[Task details]
Identify each line in the rows below that contains the string "size", and copy every such line in full.
╭─ Provided data
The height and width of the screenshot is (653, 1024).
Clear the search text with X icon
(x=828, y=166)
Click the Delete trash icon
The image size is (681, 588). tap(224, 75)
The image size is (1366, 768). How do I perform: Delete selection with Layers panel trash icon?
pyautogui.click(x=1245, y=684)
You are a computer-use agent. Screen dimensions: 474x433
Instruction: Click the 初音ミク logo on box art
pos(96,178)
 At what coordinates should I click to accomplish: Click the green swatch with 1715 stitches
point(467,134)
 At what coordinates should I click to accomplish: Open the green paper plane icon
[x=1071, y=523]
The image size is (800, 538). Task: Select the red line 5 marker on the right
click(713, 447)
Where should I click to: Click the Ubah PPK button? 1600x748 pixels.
╰─
[Result of the exercise]
The image size is (681, 588). tap(224, 75)
The image size is (1366, 768). How do I perform: Delete selection with Layers panel trash icon?
The image size is (800, 538). Task: Select the red line 5 marker on the right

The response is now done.